Task goal:
Leaving out the pictures, please reproduce exactly and only the lines from the one that contains "At what coordinates" through the last line below.

Extracted records:
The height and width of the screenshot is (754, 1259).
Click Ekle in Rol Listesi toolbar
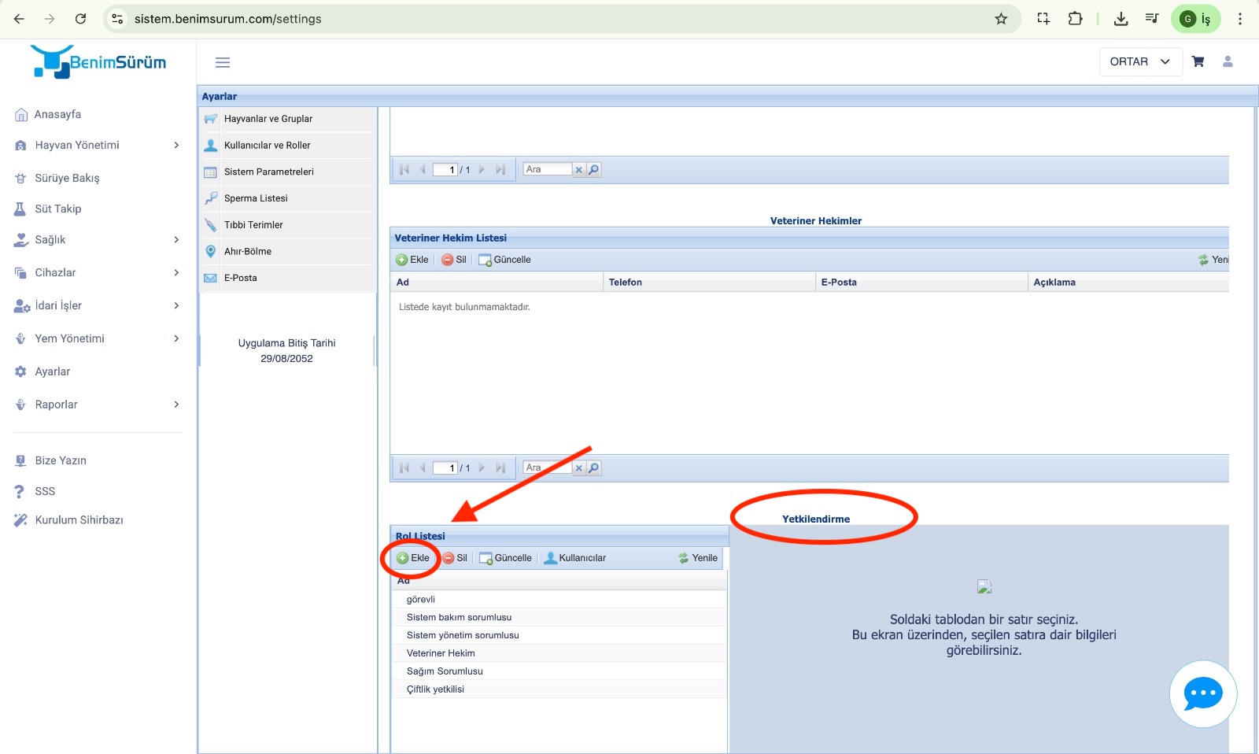pos(413,558)
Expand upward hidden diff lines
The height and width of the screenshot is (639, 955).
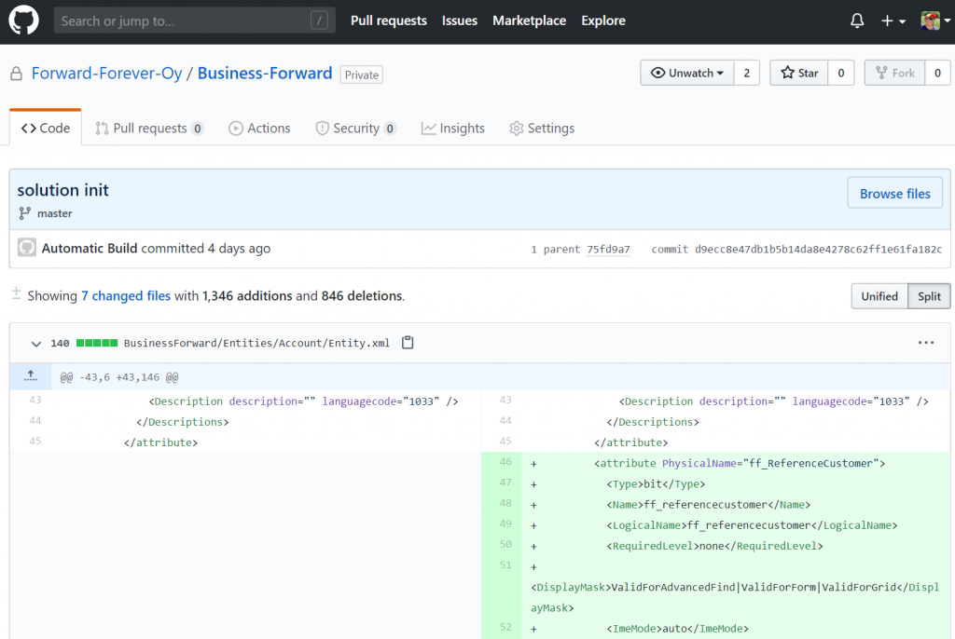[31, 376]
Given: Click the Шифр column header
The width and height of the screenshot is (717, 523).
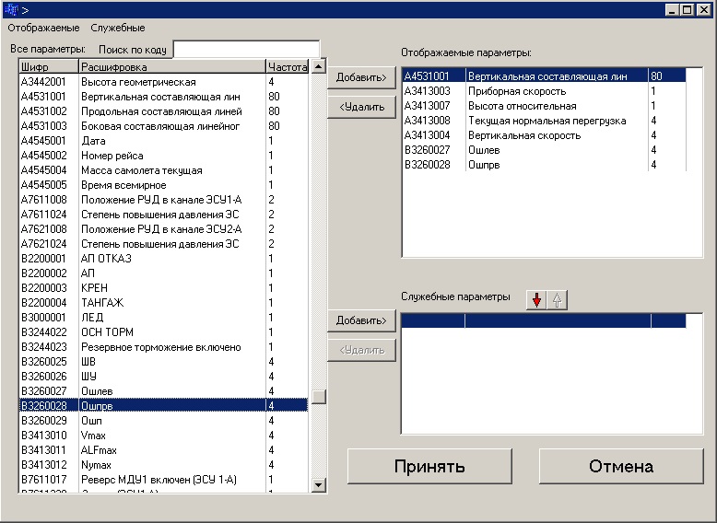Looking at the screenshot, I should pyautogui.click(x=48, y=67).
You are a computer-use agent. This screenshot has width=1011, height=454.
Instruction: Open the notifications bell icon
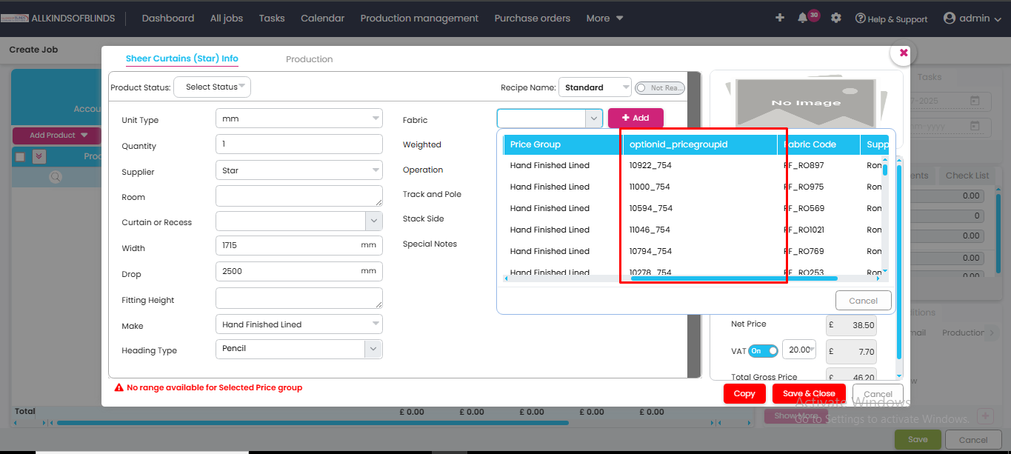(x=803, y=18)
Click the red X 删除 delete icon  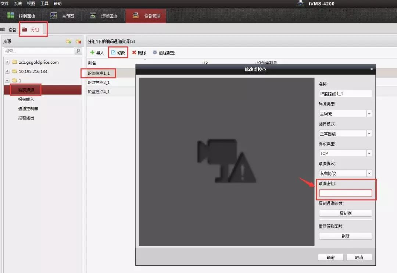[134, 53]
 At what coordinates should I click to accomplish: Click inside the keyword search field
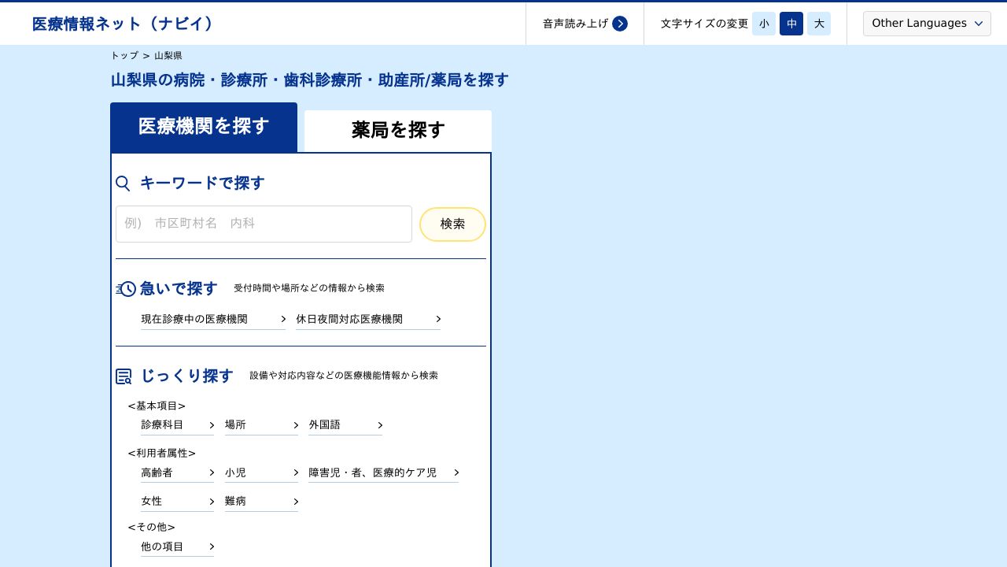click(x=264, y=224)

Completed exercise:
 At what coordinates should I click to accomplish: Click inside the keyword search field
click(x=264, y=224)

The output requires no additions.